Only a shop with rock-solid confidence could make a ringing declaration in defense of brawn when its rivals, the press, clients, and other industry insiders are all screaming about the need for brains. But it can and it does. For Starcom, it's a given that it's smarter than everyone else.
The agency, still the only major media shop without a true New York office, never has and undoubtedly never will forsake its Chicago roots and its Midwestern style. So when it says these things, or acts surprised that anybody even questions its superiority, it does so in such a placid, matter-of-fact way that it's hard to argue. As Dizzy Dean famously observed, "If you can do it, then you ain't braggin'."
A top executive at a competing media agency, perplexed and just a little awed, recently asked a luncheon companion why Starcom was so successful. "Execution," was the instant response. "They don't do anything the rest of you don't do. They just do it better."

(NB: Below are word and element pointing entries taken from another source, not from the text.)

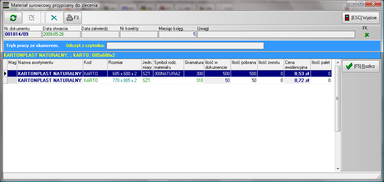Click the printer F3 print button
This screenshot has width=384, height=182.
pyautogui.click(x=73, y=18)
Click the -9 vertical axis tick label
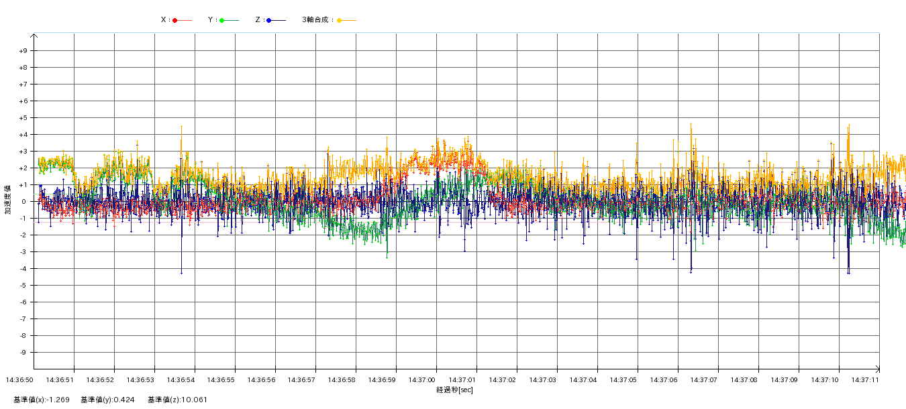 [x=23, y=353]
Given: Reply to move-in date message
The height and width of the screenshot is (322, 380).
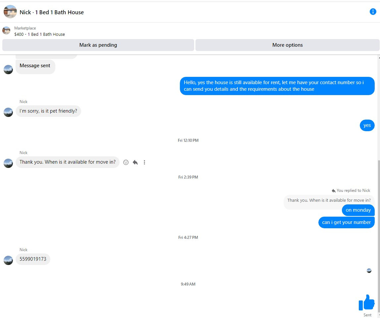Looking at the screenshot, I should point(135,162).
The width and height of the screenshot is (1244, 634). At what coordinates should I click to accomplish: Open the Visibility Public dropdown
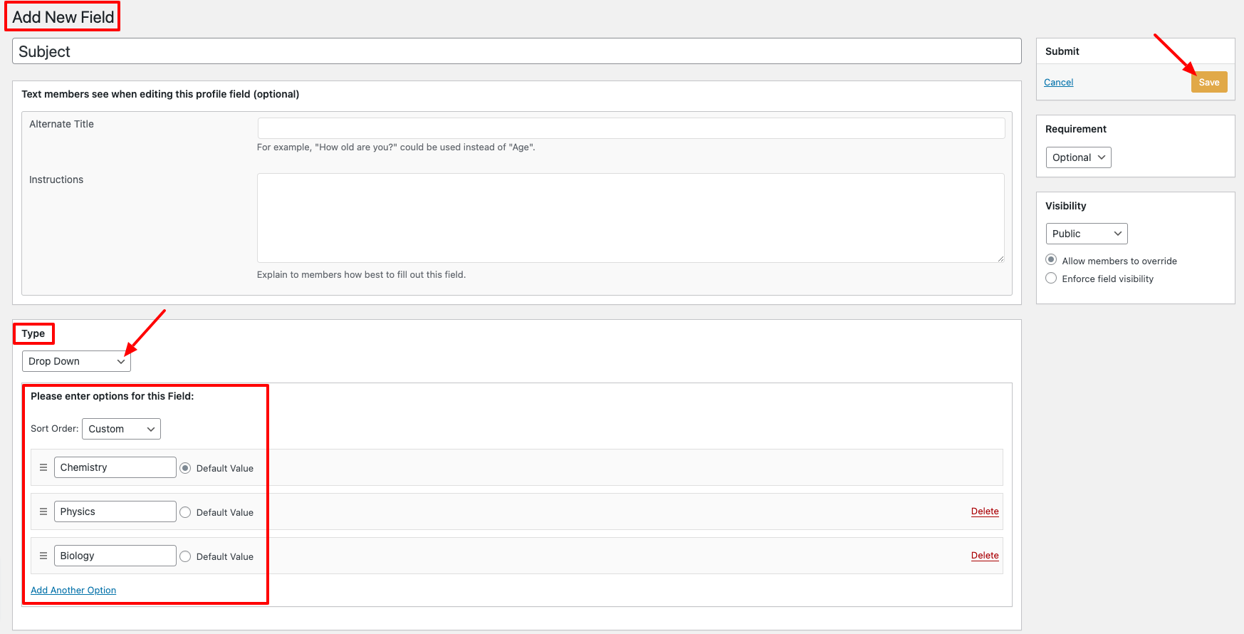pyautogui.click(x=1086, y=234)
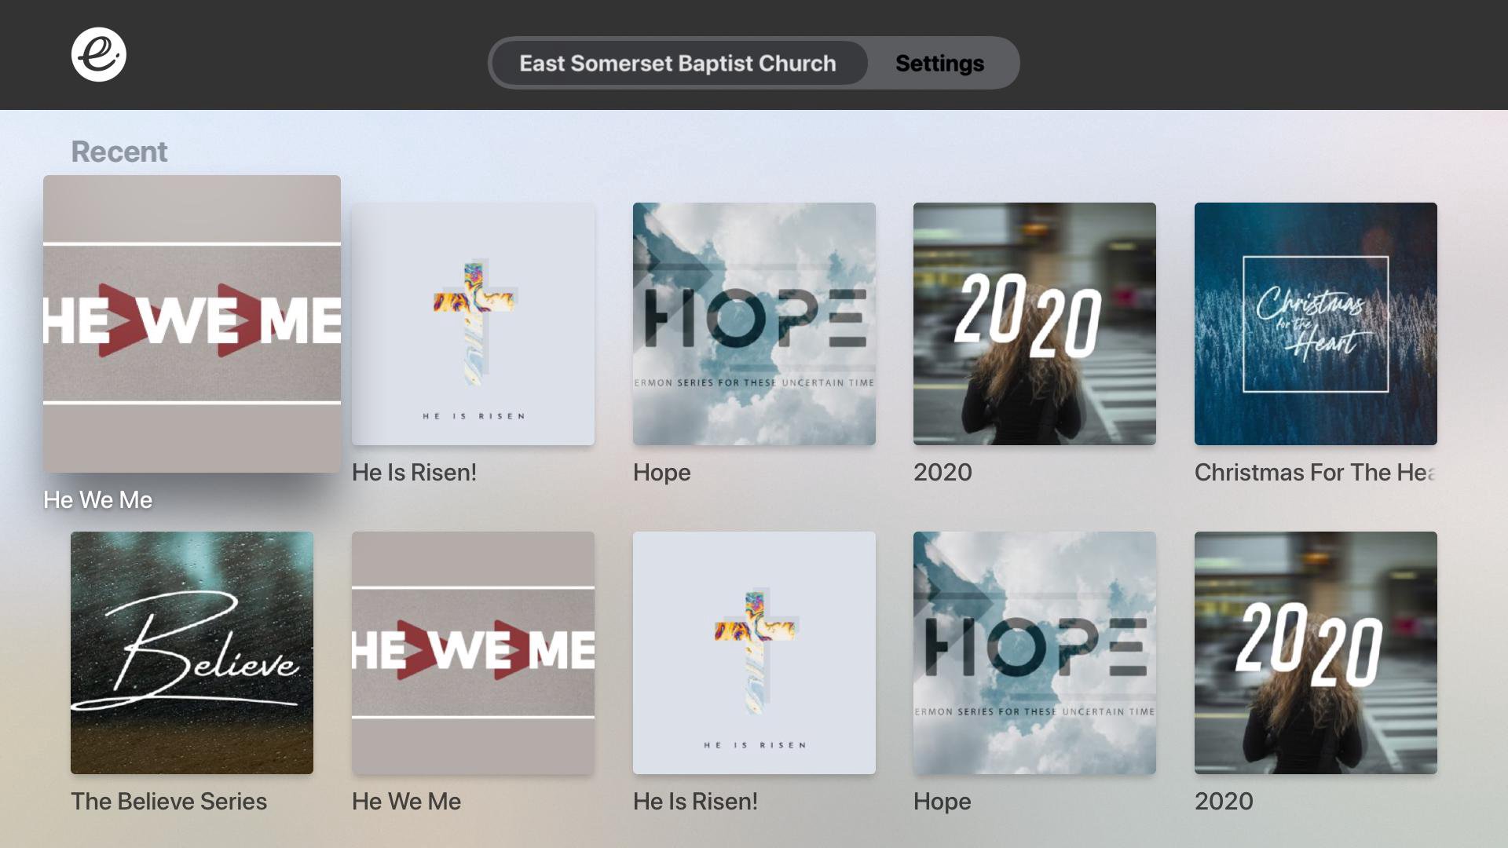Click top row He Is Risen! title

point(414,472)
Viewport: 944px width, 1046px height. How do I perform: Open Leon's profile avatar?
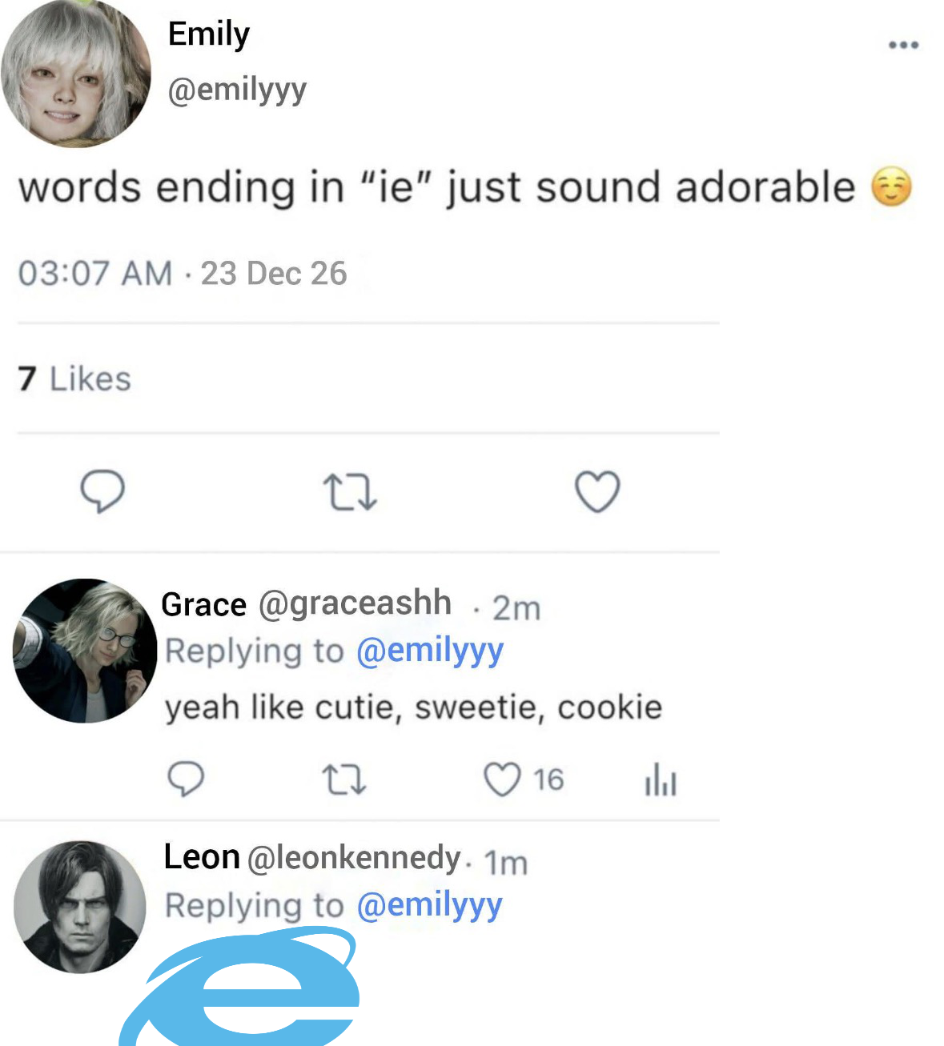(x=80, y=906)
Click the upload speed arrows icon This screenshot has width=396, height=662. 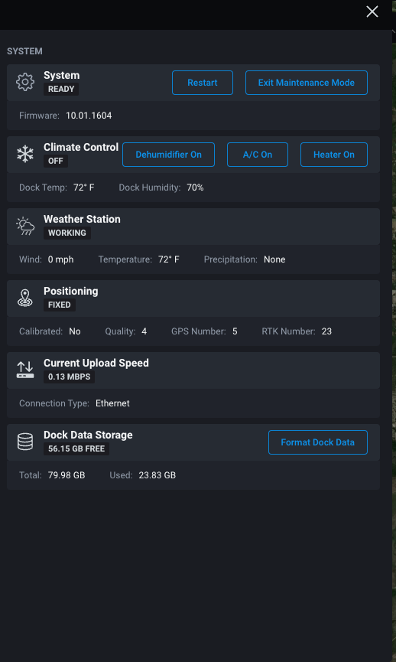25,370
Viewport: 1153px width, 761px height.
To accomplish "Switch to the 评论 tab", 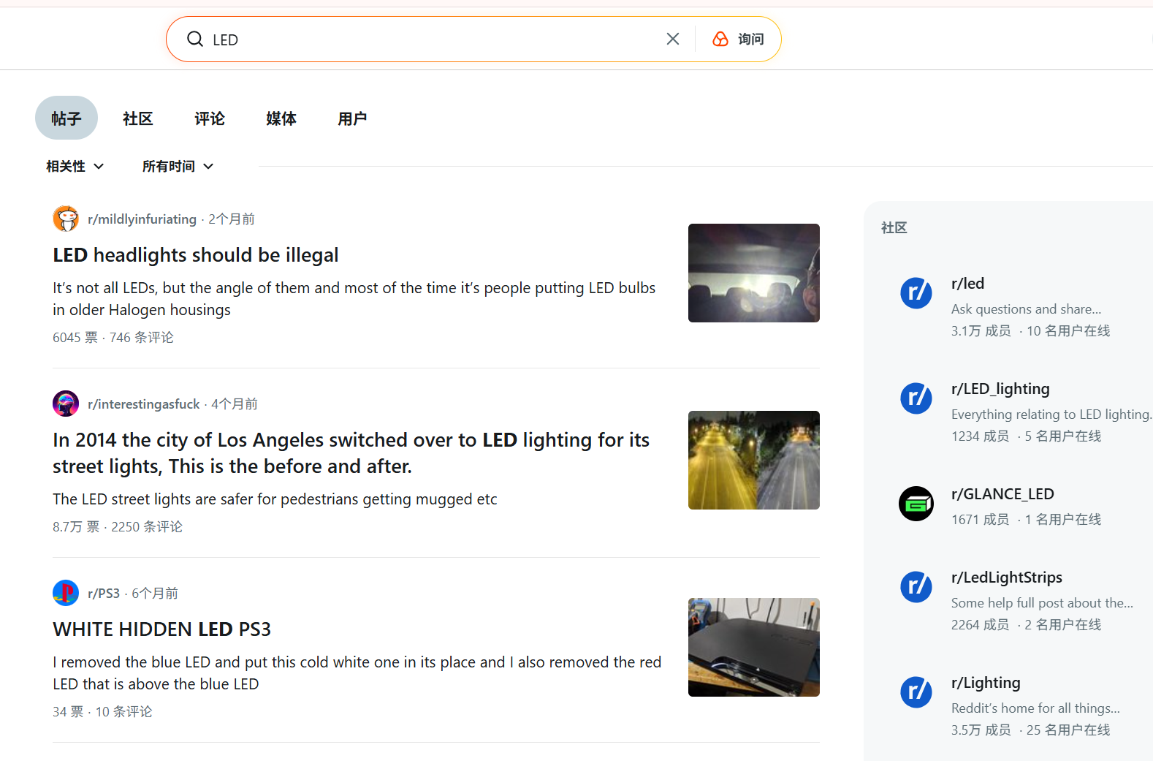I will click(x=209, y=118).
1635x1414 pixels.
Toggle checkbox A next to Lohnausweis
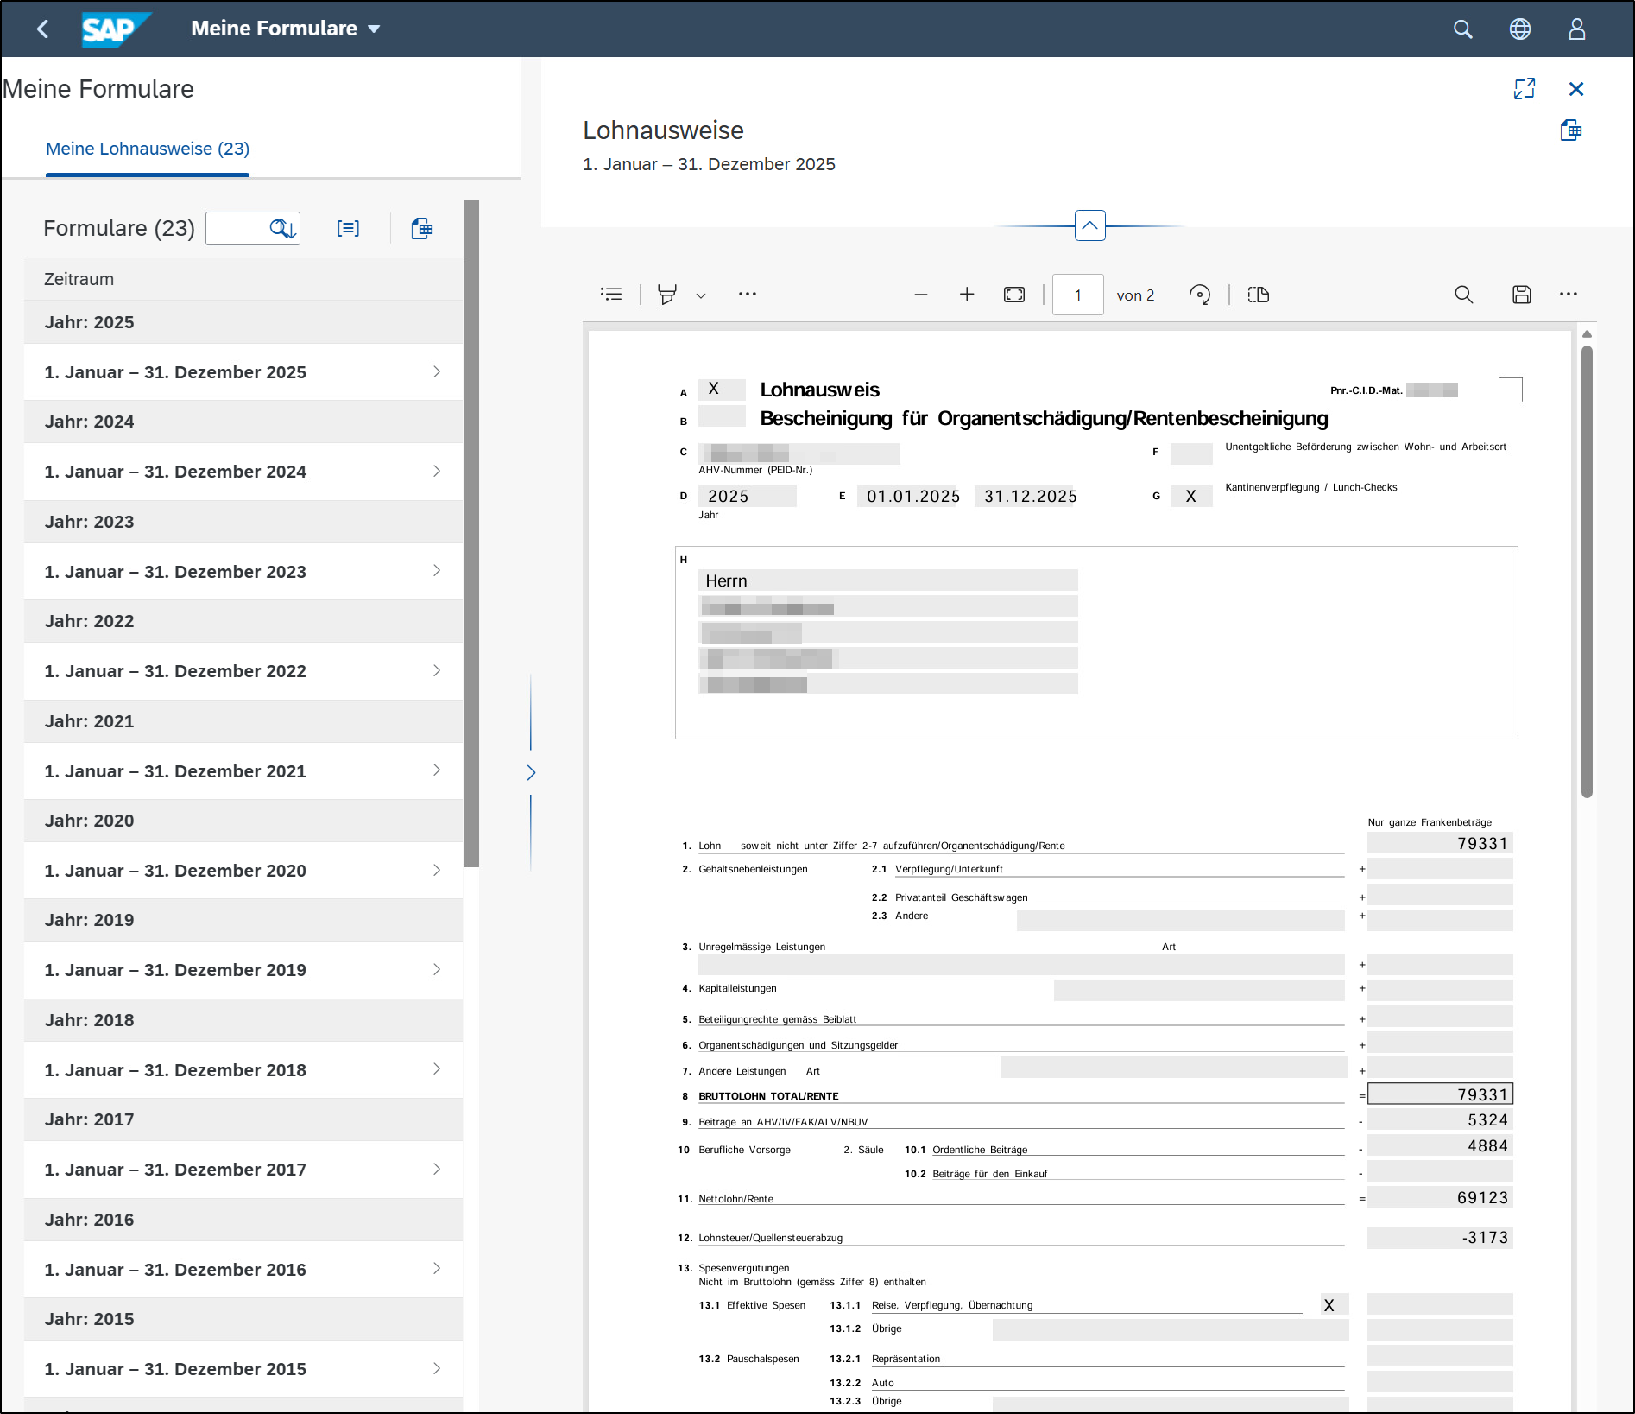(722, 390)
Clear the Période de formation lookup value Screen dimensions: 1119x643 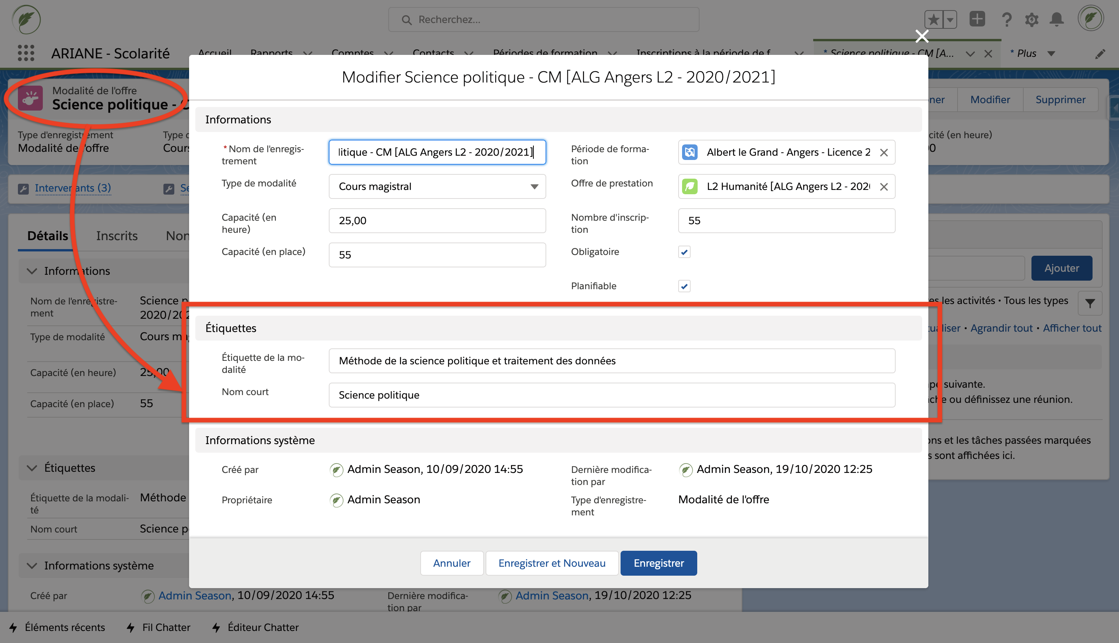coord(883,152)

Look at other media agency Web sites. Listen to rivals' pitches. It's all a variation on the same theme: the need for change, innovation in a fragmented world, and so on. Not at SMG, whose site declares "we are the fuel that powers brand growth." It doesn't believe it's a siloed marketing competency. It truly believes it acts as a strategic partner nonpareil for its clients.
Starcom earns Media magazine's 2005 Agency of the Year nod from for the same reason that Regina Sharp, vice president of marketing services for Luxottica, gave for awarding the agency its $90 million media buying and planning business in November: "clearly demonstrated leadership."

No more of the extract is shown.